The smallest island of Comino is just 3.5 square kilometers and inhabited by a single family – there aren’t even any cars. The white sandy beaches and beautiful, blue waters makes it a haven for snorkelers and swimmers. You can hire a boat for the day for around 600 euros from Valletta’s port, which includes a skipper and food, so you can explore the waters of the Blue Lagoon. Head there early in the morning so that you can then continue to explore Gozo in the afternoon.
If you only have 48 hours in Malta, then the top of your list should be St John’s Co-Cathedral, otherwise known as the Home of the Knights (Grand Masters) of Malta. If you don’t have long then just walking through the church is awe-inspiring. It’s a magnificent example of baroque architecture and art, including works by Mattia Preti and Caravaggio. If you can spare a couple of hours then it is definitely worth joining one of the tours, so that you can learn about the rich history surrounding the order of the knights.
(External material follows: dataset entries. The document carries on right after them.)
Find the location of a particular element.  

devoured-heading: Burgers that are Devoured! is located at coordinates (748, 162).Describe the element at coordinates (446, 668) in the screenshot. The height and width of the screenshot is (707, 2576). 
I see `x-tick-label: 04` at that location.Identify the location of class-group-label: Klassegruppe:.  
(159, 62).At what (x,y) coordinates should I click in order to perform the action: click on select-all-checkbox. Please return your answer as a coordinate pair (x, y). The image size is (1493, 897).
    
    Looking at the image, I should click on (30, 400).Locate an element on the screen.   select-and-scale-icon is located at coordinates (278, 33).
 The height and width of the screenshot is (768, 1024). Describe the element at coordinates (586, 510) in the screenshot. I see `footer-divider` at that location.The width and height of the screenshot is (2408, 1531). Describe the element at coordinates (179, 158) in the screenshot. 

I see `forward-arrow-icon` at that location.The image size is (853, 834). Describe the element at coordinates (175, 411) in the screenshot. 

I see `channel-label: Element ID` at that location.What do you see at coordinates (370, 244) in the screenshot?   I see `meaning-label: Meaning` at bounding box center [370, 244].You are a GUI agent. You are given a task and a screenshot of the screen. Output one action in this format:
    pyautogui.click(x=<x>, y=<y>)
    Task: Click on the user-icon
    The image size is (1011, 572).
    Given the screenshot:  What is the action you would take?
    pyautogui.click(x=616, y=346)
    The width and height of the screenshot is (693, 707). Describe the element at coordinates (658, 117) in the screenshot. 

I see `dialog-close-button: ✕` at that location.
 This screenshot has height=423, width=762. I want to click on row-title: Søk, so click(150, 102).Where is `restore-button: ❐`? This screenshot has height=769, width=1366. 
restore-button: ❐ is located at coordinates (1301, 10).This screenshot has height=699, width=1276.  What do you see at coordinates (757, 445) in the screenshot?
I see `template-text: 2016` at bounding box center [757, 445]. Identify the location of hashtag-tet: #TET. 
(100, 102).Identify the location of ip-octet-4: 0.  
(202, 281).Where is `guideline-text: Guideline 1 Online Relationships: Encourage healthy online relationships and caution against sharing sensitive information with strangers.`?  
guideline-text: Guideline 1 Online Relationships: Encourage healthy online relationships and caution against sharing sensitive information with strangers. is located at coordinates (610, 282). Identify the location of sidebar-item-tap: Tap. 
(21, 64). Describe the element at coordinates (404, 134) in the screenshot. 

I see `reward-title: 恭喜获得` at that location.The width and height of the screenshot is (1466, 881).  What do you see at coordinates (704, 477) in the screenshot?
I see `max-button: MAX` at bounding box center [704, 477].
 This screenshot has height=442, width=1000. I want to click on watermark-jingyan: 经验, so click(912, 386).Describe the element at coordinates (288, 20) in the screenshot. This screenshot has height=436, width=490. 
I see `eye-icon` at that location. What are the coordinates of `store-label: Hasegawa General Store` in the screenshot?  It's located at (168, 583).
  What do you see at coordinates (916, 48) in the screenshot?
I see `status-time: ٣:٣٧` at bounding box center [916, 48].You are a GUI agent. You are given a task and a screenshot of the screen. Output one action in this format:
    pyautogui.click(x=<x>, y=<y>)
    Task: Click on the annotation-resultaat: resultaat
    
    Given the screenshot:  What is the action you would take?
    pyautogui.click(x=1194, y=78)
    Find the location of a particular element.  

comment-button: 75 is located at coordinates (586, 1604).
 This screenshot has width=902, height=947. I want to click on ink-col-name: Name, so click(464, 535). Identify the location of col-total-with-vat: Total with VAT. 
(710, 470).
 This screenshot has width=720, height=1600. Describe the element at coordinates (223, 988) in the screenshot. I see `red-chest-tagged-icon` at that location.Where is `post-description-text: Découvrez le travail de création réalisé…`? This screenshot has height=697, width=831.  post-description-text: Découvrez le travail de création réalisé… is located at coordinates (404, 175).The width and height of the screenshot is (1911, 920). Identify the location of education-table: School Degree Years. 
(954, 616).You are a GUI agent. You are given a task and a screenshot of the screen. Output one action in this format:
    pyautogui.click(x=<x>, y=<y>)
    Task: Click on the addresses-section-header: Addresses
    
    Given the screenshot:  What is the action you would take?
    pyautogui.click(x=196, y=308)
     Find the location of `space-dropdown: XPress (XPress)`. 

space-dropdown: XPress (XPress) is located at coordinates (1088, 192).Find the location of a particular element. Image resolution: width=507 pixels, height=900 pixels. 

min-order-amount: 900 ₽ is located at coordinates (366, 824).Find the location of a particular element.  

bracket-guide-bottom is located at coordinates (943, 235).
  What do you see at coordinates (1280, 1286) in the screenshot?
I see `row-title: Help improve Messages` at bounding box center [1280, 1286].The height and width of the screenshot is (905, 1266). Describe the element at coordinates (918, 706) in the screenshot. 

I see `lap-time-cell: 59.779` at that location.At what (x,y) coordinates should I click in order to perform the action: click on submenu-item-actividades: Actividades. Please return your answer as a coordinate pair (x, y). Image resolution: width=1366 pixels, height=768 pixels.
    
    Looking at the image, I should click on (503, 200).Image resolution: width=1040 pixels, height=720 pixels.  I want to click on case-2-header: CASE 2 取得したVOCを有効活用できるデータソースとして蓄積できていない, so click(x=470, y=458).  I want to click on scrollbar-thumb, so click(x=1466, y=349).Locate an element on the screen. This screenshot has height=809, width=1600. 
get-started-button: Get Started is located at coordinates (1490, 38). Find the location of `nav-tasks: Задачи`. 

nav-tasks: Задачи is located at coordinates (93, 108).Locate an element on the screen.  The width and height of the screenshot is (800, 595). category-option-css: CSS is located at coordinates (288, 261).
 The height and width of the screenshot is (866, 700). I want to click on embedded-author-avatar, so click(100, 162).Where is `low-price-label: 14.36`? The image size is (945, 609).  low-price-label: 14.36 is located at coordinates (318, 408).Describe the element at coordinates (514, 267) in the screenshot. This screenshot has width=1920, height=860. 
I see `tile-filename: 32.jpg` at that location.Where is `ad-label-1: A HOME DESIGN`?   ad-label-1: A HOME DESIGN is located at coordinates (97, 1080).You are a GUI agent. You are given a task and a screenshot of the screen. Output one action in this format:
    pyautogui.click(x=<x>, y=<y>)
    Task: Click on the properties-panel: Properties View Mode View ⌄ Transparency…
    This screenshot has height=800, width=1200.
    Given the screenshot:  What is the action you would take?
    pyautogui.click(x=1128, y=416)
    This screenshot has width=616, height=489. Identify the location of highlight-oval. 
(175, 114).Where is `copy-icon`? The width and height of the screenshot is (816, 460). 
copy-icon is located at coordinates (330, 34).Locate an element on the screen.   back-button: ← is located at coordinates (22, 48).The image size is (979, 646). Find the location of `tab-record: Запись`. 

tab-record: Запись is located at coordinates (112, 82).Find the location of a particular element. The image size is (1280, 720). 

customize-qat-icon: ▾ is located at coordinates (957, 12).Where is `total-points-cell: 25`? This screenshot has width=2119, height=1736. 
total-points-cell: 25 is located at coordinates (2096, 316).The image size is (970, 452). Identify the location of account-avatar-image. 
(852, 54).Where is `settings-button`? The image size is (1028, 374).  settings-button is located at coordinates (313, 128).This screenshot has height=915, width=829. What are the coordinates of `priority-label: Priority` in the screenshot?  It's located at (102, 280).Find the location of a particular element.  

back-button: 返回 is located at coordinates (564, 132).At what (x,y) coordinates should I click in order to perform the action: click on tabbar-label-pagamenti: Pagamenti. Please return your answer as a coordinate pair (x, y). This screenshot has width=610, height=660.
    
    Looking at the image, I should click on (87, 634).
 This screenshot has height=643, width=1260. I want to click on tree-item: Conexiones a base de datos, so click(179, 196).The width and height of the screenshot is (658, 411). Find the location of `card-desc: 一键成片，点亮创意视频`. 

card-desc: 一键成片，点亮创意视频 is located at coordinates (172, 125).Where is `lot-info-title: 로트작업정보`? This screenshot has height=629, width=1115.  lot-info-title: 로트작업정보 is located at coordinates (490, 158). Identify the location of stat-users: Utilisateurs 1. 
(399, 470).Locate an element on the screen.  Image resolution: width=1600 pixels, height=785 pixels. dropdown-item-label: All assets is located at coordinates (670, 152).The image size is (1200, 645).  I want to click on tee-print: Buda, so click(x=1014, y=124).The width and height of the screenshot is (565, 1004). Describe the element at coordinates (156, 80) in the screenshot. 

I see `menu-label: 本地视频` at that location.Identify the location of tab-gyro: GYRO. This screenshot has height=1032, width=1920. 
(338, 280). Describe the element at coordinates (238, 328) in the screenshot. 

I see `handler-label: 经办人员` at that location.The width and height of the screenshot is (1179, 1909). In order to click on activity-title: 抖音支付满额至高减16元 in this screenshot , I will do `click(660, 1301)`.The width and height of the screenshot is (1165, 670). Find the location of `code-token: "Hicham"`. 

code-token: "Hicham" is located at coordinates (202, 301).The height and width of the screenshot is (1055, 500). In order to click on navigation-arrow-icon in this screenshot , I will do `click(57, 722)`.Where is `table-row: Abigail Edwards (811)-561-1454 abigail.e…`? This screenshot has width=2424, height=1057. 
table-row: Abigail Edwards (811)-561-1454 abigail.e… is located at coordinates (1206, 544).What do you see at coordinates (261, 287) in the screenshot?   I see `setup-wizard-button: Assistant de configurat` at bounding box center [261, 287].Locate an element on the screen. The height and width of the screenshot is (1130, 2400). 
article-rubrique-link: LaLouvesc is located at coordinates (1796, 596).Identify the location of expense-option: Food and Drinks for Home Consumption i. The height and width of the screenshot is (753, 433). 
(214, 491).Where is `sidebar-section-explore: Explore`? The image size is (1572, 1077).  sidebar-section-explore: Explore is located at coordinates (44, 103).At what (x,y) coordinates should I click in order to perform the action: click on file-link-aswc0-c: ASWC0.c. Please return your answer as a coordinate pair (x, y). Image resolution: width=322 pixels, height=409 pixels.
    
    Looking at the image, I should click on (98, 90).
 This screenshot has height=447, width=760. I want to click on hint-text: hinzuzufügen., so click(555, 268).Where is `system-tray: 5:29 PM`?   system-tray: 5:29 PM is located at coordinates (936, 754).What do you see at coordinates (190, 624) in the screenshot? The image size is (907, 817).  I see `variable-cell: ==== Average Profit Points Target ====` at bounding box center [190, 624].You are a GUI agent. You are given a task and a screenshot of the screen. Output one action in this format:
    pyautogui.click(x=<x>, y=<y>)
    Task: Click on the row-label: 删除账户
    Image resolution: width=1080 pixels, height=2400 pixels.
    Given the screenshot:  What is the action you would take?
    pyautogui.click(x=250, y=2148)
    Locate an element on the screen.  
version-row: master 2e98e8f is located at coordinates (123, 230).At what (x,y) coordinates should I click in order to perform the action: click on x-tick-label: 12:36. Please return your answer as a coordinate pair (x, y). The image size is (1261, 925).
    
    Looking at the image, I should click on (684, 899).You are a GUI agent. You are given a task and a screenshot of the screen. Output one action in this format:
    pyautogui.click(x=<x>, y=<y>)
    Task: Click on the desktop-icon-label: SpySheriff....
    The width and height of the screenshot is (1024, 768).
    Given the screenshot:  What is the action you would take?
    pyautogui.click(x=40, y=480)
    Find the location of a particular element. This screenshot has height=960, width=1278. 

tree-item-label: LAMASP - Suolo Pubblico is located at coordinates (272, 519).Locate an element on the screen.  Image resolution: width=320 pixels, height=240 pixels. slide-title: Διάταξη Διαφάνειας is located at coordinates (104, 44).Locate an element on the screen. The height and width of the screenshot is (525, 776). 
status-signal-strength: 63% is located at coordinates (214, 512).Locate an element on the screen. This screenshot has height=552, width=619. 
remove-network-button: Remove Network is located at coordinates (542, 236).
Malta’s national dish is rabbit, but it is also known for its prickly pears, carob, and helwa tat-tork, which is similar to a very sweet nougat, topped with almonds. While in Gozo, visit the Ta’ Mena Estate which is run and owned by the Spiteri family. Guests can try the wine they produce while tasting cheeses, meats, honey and their famous sun-dried tomato paste, which when spread on bread and dipped in olive oil is delicious. If you’re looking for something more high-end, then head to St Julian’s to the Caviar and Bull restaurant.
The second-largest island in the archipelago is Gozo, separated by five kilometers of Mediterranean sea from Malta. Gozo is rural, sleepy and quiet, with its way of life centered around farming and fishing. In the small squares you’ll find small boutique hotels, such as Quaint in the Gozitan village, Nadur and restaurants serving up Malta’s traditional dish of rabbit. All of these places are perfect for whiling away the hours and forgetting about time. Walk down to Ramla Bay, the red, sandy beach which also leads up to Calypso Cave, the cave referred to by Homer in The Odyssey where Ulysses is said to have been for seven years.
The capital city of Malta, Valletta or the ‘Fortress City,’ is best explored on foot. It’s a maze of wide pedestrian parades and narrow side streets, where you’ll find bars and shops still echoing its navy past. Built in 1566, the city took a mere 15 years to build, which is impressive in general, let alone in the 16th century when everything was built by hand. Throughout the city you’ll see the influences from Arabic, Italian and British cultures, including a large statue of Queen Victoria. Stay in Phoenicia, one of Malta’s first five star hotels – luxurious, refined and right by the entrance of Valletta.